Start of DATA SHOWN
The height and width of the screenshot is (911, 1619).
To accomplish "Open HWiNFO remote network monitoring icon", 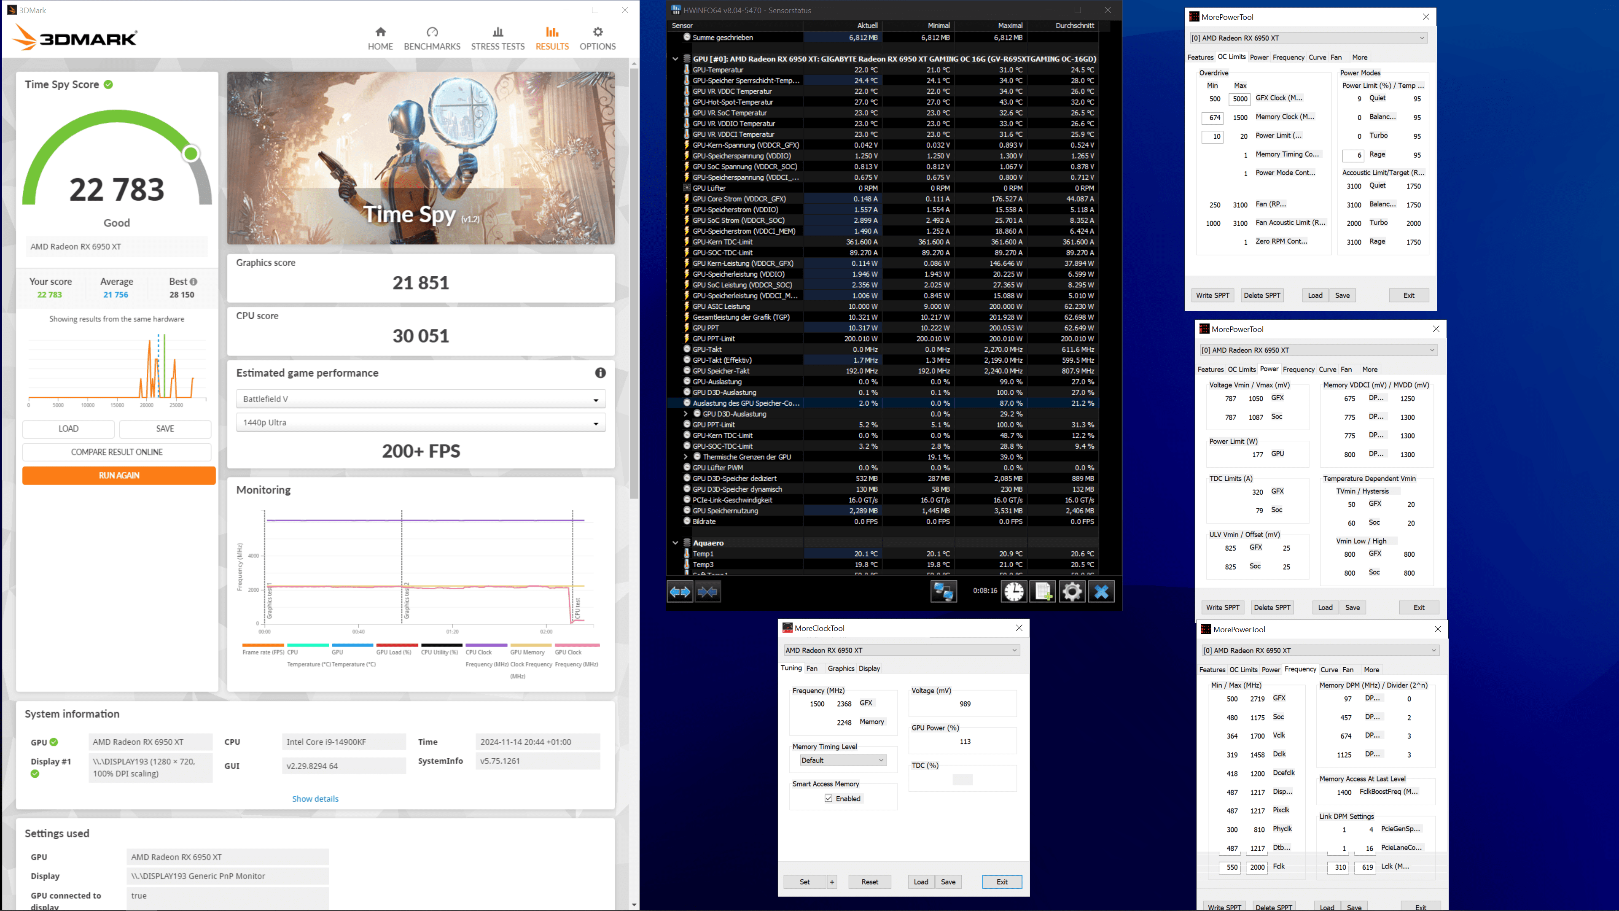I will 943,592.
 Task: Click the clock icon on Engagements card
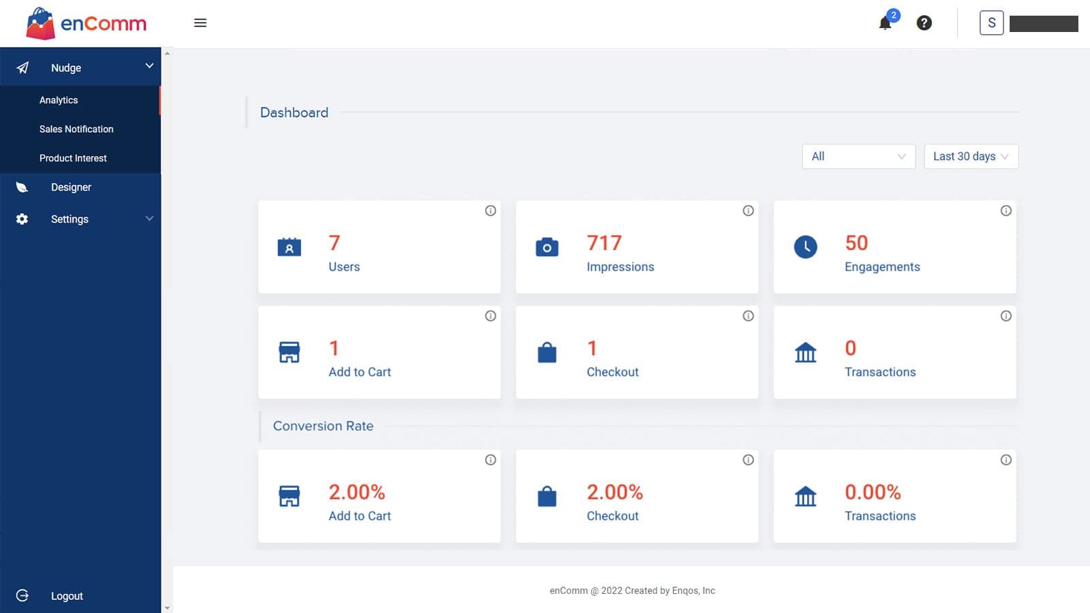coord(805,247)
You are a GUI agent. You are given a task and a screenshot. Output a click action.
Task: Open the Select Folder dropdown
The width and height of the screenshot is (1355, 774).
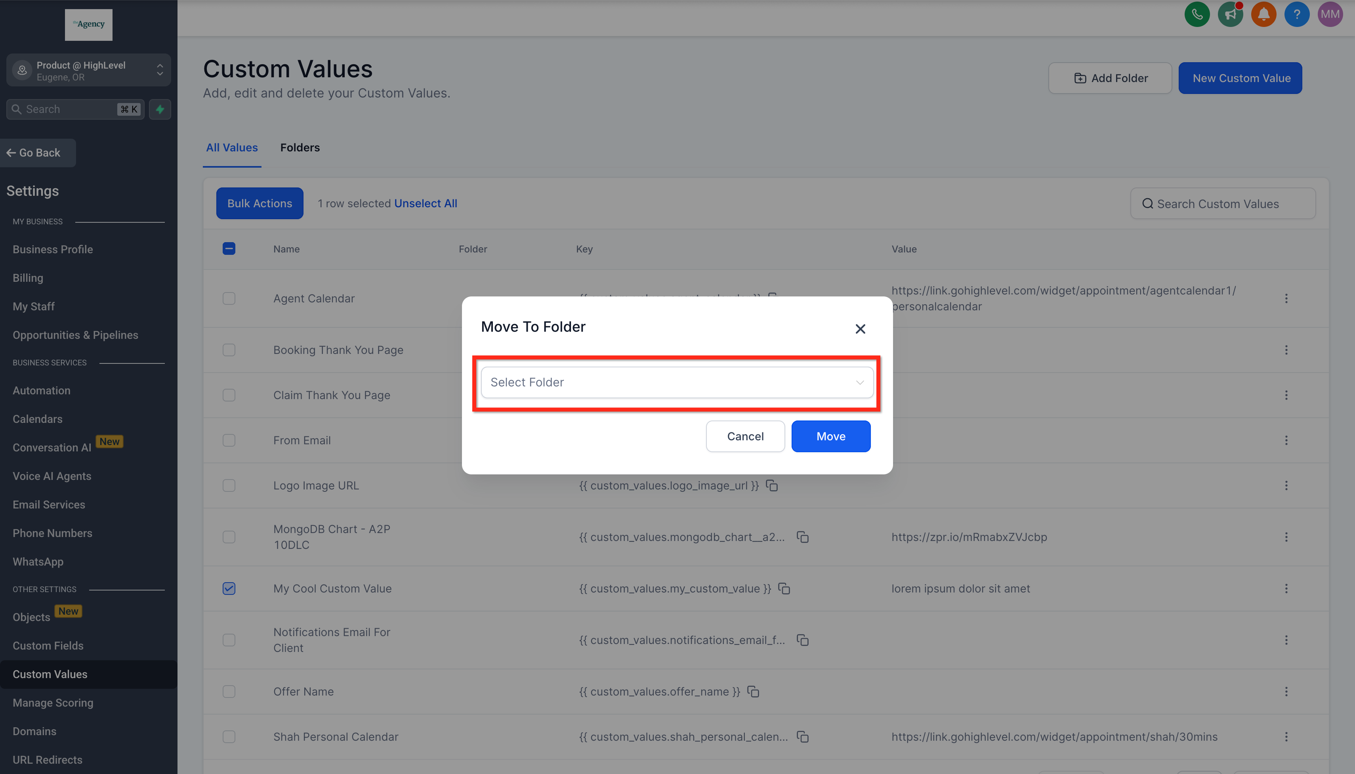click(676, 382)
End of DATA SHOWN
= WORK ITEM =
Exactly the lines from the one containing "You are a GUI" to the end of the records above, both end lines included, are to be printed, and no pictures with them.

= COMPLETED EXERCISE =
You are a GUI agent. You are given a task and a screenshot. Output a click action.
Task: Open the Select Folder dropdown
The width and height of the screenshot is (1355, 774).
click(676, 382)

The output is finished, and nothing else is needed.